Tried using these instructions today to try and get additional performance gains by compiling boinc from source. They do not immediately show any performance improvements in whetstone or dhrystone, but they did update me to boinc V7.7. This method can be used to keep boinc up to date on the latest client, even nightly builds. @T.R. might be interested in that.

In the process I found out which specific dependencies boinc needs. I am compiling those with apt-build which has the potential to improve performance. Will let you know how it goes.

I plan on adding all this to the OP, and updating the apt-build section.

These are the links that helped me do this.
https://boinc.berkeley.edu/trac/wiki/SourceCodeGit
https://boinc.berkeley.edu/trac/wiki/CompileClient
https://boinc.berkeley.edu/trac/wiki/SoftwarePrereqsUnix


----------



## stevorob (Dec 1, 2015)

I'm running the latest version of Ubuntu - 15.10

So, just trying to figure out how to ensure that BOINC starts up at launch with the OS

Tried googling, but ./mindblown - everything I read just confused me further.  As far as I can tell, the script to start it at boot up is there in etc/default/boinc-client, but the client doesn't autolaunch at reboot (it looks like the service runs though as the CPU loads up to 100% - I did manage to get psensor working on startup)


----------



## thebluebumblebee (Dec 1, 2015)

Once you install BOINC, it runs at startup.  Just launch the client to see.


----------



## stevorob (Dec 1, 2015)

thebluebumblebee said:


> Once you install BOINC, it runs at startup.  Just launch the client to see.



Is there a way to get the client to auto launch as well?


----------



## xvi (Dec 1, 2015)

stevorob said:


> Is there a way to get the client to auto launch as well?


Clicky. 

The command you'll want is "boinc-client"


----------



## Liquid Cool (Dec 1, 2015)

Subscribed +1.  Thanks for the effort here James888, you might actually get me back into crunching!  It's been years.....

Best,

Liquid Cool


----------



## Nordic (Dec 1, 2015)

It should start crunching at startup just as bluebumblebee said. Of course you have to log in to your WCG account first. Let us know if we can help you get boinc going if it is not.

If you just want to confirm if boinc is crunching there is a quick way to do that. Type "top" in the terminal. This will give you a live list of processes and the cpu usage they each have. WCG should be at the top.
If you would like more information or a graphical interface read the *Monitoring Temperature, Cpu Mhz, and More *section in the OP.



Liquid Cool said:


> Subscribed +1.  Thanks for the effort here James888, you might actually get me back into crunching!  It's been years.....


I really appreciate the sentiment.


----------



## ThE_MaD_ShOt (Dec 6, 2015)

Boinc does runs at startup as it does on windows.

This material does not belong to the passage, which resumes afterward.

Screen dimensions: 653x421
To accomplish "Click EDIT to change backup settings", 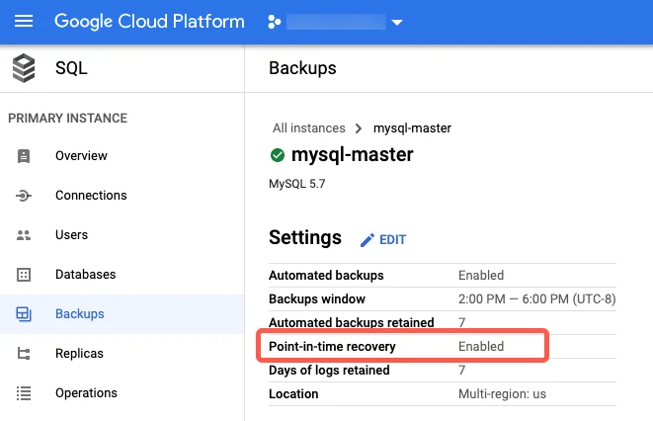I will point(392,240).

You just don't have the taskbar icon.  Also you can open the client per shortcut. ie. copy shortcut to desktop


----------



## thebluebumblebee (Feb 25, 2016)

I noticed on WCG that my Linux kernel is looking old.  So I'm interested in updating it, but how does this affect WCG?  Do I have to finish everything first and then update?  Will updating the kernel mid-WU abort the WU?


----------



## Nordic (Feb 25, 2016)

I updated it mid crunching. I did not notice anything. Linux just seemed to keep going. Linux can do most things without a restart, but updating a kernel is not one of them. WCG probably doesn't even notice a difference.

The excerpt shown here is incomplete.